::: Page extract :::
Seven years ago, I got the fitness industry REALLY mad at me. In all honesty, this wasn’t my goal and I thought I wrote something that hopefully would make people think. What I didn’t realize is that I had presented an idea that I could have had the pitchforks and torches coming to my house. What was it? I suggested that the barbell wasn’t that essential for gyms!

I realize that such a statement would raise curiosity, but it did much more than that! People were SO mad! You would think I just told their child there was no Santa Clause or something. It was so harsh that honestly I was shocked. Why would, especially after a lengthy discussion on why, suggesting the barbell was overrated would people lose their minds?! (you can read the article HERE)

The reality that many people have emotional attachments to exercises and equipment became very apparent to me. I had always thought we had used both to simply achieve desired outcomes, but I learned that many people had turned their goals into actually using such equipment. We lost sight of the bigger picture!


I have no problem with people enjoying barbell training. It is when we let our enjoyment of something impede our judgement of what is the best for other people that our emotional attachment to things become a bit of an issue.
:::
• Tasks and exercises
[A] In the passage on barbell training, what idea did the author put forward seven years ago that angered the fitness industry?
[B] Write a continuation of the passage on barbell training, picking up after its final sentence.
::: Dataset entries :::
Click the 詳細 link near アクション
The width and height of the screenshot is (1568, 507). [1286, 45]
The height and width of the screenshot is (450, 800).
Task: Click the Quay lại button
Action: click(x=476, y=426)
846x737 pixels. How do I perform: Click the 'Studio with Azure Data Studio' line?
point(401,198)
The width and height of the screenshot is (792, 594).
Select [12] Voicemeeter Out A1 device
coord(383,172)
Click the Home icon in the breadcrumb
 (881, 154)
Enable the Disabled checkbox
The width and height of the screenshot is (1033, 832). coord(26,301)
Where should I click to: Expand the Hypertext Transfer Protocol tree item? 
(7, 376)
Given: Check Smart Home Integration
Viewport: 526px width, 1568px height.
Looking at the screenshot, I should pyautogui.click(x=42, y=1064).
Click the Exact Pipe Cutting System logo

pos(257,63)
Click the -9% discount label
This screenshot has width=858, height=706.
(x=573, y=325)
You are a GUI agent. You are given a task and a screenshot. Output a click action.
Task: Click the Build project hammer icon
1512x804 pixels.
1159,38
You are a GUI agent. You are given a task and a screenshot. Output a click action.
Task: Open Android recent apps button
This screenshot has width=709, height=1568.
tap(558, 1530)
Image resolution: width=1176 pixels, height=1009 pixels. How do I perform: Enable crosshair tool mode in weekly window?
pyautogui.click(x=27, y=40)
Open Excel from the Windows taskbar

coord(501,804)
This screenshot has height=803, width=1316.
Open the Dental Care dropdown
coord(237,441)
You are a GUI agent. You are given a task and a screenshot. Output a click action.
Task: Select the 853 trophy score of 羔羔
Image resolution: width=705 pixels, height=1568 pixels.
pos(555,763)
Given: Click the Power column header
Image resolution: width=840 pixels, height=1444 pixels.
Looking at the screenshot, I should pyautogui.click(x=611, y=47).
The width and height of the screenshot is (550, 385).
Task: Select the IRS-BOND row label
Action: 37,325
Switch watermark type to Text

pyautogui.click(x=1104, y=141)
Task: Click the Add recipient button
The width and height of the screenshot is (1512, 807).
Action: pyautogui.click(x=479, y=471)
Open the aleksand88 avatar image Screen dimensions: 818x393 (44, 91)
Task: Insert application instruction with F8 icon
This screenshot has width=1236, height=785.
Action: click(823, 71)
:::
• Answers in order
[A] The author suggested that the barbell wasn't that essential for gyms.

[B]
Why am I so hard on the barbell though? When I was last interviewed on a podcast the coach said, “if I have barbells and kettlebells why would I need an Ultimate Sandbag?” That thought process I know is so prevalent and this isn’t about telling you why you need Ultimate Sandbags. Rather, having us re-think how we lost our vision of real world strength.

The first part of my explanation had to simply have him understand why using the barbell has led us to go the wrong direction with training. The barbell as we know it today was only invented around the early 1900’s. Initially many of the barbell designs of the time were very different. The barbell was about 5 feet in length and this caused a lot of differences in training.


You would be unlikely to see this in your gym, more so, most people would be really confused on what this weercise would even be right?

Why 5 feet? I’ve never found the answer, my best guess is during the time iron was very expensive. Trying to conserve costs would have to be a consideration, especially because fitness was NOTHING like we see today as far as people’s interest. What does this length of the barbell have to do with anything?

Due to the smaller length and the fact that iron was harder to get, lifters would try to lift the barbell all sorts of ways. One or two hands, in different positions, directions, you get my point! It would only be as the barbell would eventually get to a 7 foot length that we would see lifting transform to more of what we see today.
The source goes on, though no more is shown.